## START DATA ENTRIES

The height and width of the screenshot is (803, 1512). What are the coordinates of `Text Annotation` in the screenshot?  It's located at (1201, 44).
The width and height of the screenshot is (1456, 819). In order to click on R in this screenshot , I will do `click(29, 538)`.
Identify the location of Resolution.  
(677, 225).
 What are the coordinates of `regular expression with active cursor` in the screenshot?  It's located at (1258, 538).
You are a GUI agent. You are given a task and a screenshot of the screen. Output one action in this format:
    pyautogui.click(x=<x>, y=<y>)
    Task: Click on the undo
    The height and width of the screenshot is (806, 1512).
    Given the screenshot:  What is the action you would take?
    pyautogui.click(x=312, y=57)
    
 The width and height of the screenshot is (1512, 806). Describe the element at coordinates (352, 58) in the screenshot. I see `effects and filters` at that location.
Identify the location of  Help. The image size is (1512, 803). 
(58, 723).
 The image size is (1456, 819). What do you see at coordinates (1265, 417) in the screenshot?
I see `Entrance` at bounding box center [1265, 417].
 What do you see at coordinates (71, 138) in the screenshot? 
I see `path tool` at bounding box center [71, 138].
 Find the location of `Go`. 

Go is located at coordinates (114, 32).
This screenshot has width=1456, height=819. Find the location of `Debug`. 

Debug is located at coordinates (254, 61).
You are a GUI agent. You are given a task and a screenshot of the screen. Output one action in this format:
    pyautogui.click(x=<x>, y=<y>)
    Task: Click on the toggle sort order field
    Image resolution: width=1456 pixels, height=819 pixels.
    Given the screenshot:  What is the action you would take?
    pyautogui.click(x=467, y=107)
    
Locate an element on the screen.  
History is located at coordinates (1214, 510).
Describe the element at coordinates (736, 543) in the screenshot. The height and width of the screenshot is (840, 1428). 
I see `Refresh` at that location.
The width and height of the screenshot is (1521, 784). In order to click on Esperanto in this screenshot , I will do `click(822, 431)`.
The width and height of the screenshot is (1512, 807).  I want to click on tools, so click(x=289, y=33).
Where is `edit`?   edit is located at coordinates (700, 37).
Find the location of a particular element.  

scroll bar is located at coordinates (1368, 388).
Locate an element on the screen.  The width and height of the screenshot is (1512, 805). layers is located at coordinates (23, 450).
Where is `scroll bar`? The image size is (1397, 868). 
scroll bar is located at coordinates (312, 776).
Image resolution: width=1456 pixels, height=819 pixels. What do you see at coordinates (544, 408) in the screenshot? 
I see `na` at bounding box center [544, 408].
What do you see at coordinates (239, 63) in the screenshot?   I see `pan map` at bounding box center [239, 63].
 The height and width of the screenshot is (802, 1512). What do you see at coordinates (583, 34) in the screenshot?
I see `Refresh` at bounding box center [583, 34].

## END DATA ENTRIES

> [DO THIS]
Repeat the lines of the listing verbatim, starting from the line with "The width and height of the screenshot is (1456, 819)." up to and including the line with "at (1258, 538).".

> [OUTPUT BELOW]
The width and height of the screenshot is (1456, 819). In order to click on R in this screenshot , I will do `click(29, 538)`.
Identify the location of Resolution.  
(677, 225).
 What are the coordinates of `regular expression with active cursor` in the screenshot?  It's located at (1258, 538).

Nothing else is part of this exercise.